Microsoft drives German patent tank into Google's front room
Joins Apple panzer in smashing up House of Android
Microsoft has won a patent case against Google's Motorola Mobililty that is really about the Android operating system.
The judge in Munich's Regional Court said that the OS infringed on part of a Microsoft patent on inputs and has banned the offending products pending a $61.4 million from Redmond, according to Munich magazine Abendzeitung.
The patent in question deals with input on touchscreen devices like pop-up keyboards and how they pass data to underlying apps and Microsoft claims that the IP is infringed by Android products, but HTC and Samsung already license it while Moto is holding out.
Microsoft was understandably chuffed with the ruling.
"We’re pleased this decision, which builds on previous rulings in Germany that have already found Motorola is broadly infringing Microsoft’s intellectual property," deputy general counsel David Howard said in an emailed statement.
"We will continue to enforce injunctions against Motorola products in Germany and hope Motorola will join other Android device makers by taking a license to Microsoft’s patented inventions."
The ruling comes just a week after the same court ruled that Motorola is infringing on Apple's "over scroll bounce" patent and banned the offending tablets and smartphones there as well, providing the fruity firm stumps up 25m.
In both cases, the Google-owned mobe-maker will have to decide whether to work around the offending patents or try to appeal against the decisions.
Motorola would only say that it was "waiting for the written decision and evaluating our options, including an appeal". ®
Welcome to software patents - we tried to warn them...
Yes. I'm assuming that it is EP 1040406 (mentioned in the linked German report) and I cannot see how the patent goes beyond the insanely obvious idea of drawing a keyboard on a touch screen and letting it post keystrokes to applications through the standard OS pathway.
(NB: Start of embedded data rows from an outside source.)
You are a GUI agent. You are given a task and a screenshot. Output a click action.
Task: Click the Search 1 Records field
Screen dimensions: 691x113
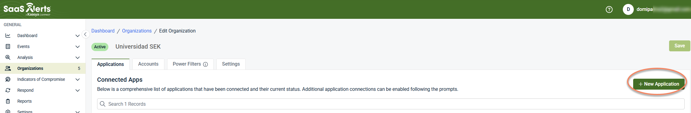point(391,104)
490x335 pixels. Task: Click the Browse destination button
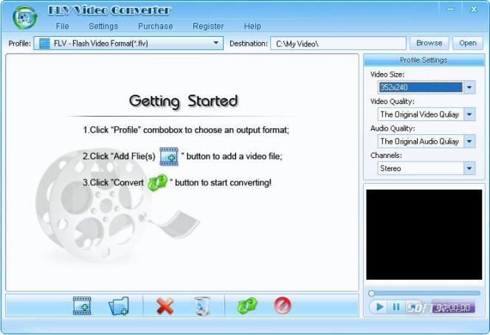click(x=429, y=43)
The patent seems to make much of the fact that the virtual keyboard plugs into the same interfaces as a real one, but for me that would be a basic functional requirement (as well as being MIND-NUMBINGLY obvious).
Axis of weasle
Microsoft has obviously decided they are in serious danger of losing their "world's most hated company" crown to Apple, and are taking the appropriate remedial measures in court.
That said, Android *is* becoming their most successful product thanks to their strong-arming of Android OEMs into paying into their cushy little patent-based protection racket, so perhaps it's just defending revenue streams.